[AIM OF THE EXERCISE] Update the listing, starting with the line with "Click the Print icon in toolbar" and going on through the line with "(x=212, y=37)", by replacing "Print" with "Save" and leaving everything else unchanged. Give back only those lines, without the pictures.

[MATERIAL SHOWN]
╔══
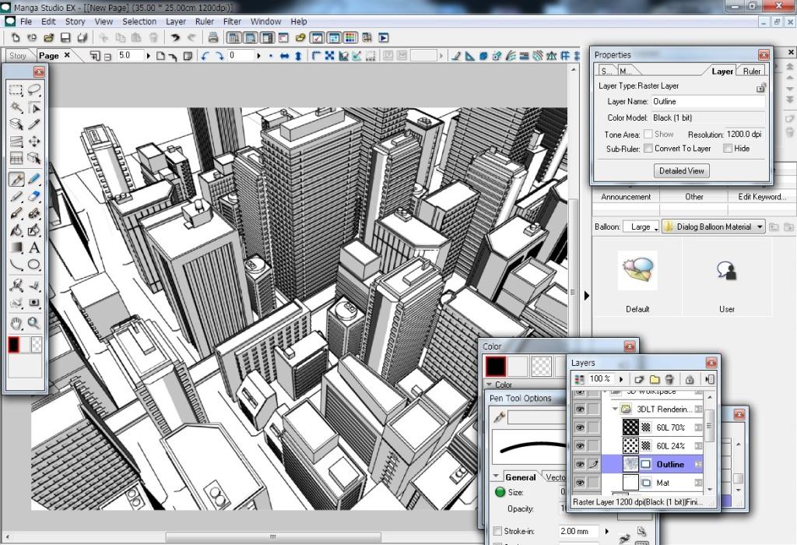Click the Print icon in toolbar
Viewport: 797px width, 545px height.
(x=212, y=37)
╚══
╔══
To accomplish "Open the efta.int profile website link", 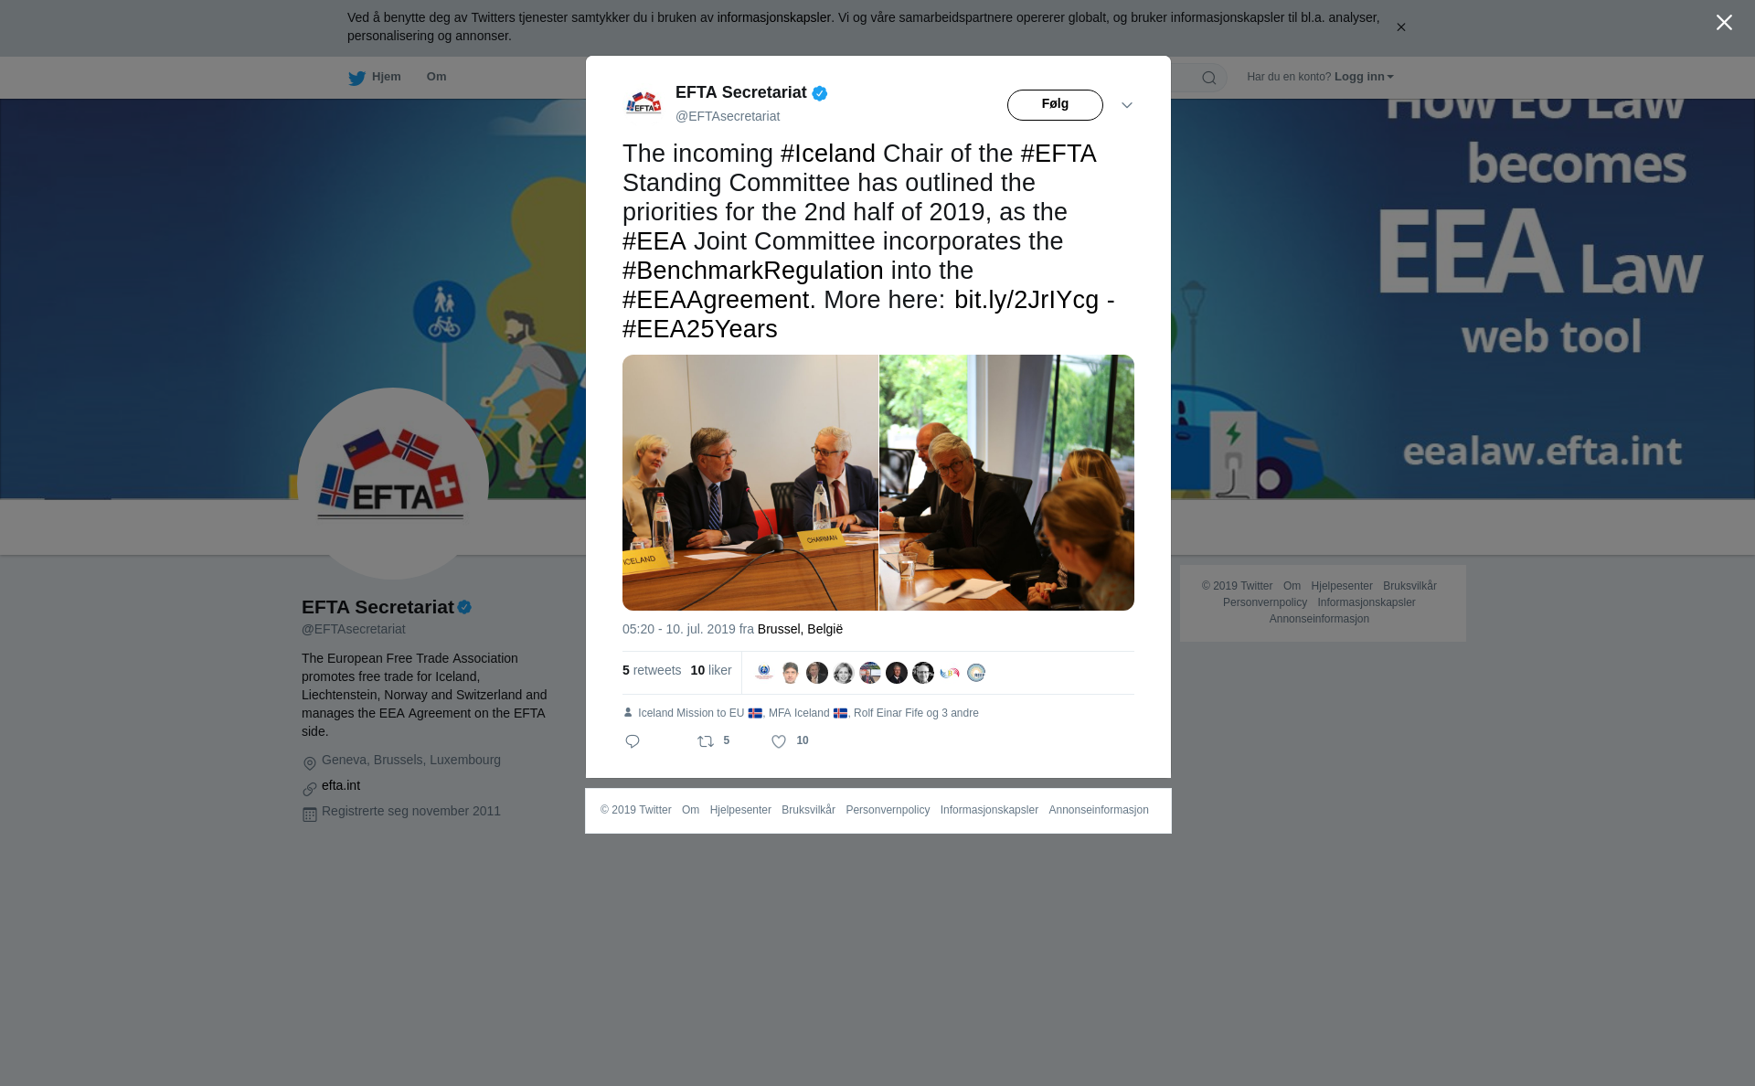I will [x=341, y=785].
╚══
╔══
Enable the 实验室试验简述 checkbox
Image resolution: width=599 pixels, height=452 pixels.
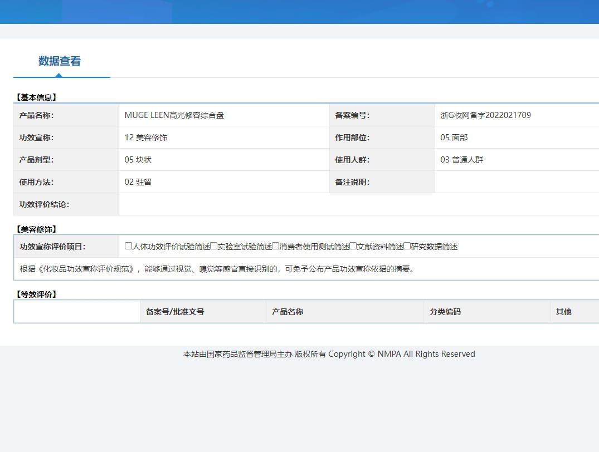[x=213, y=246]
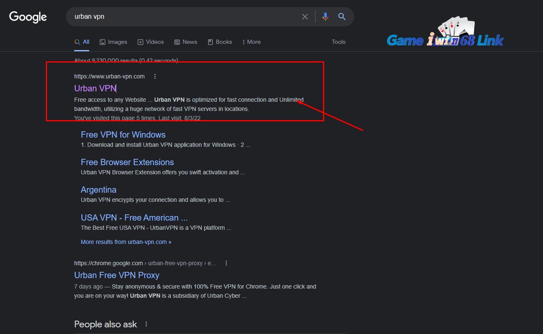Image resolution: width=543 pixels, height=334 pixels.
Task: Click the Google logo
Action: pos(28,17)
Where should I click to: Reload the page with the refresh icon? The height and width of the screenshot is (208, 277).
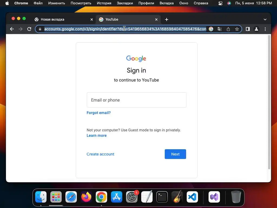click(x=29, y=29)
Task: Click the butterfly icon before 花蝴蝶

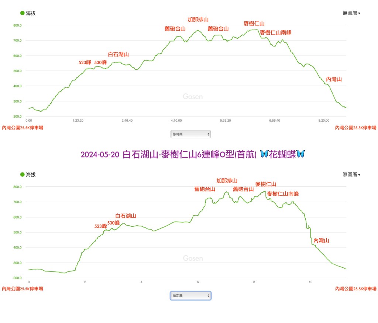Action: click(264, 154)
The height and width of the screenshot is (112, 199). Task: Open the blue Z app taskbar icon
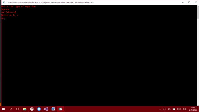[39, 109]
╚══
[EXERCISE OUTPUT]
Click the Save icon in toolbar
Viewport: 797px width, 545px height.
(x=212, y=37)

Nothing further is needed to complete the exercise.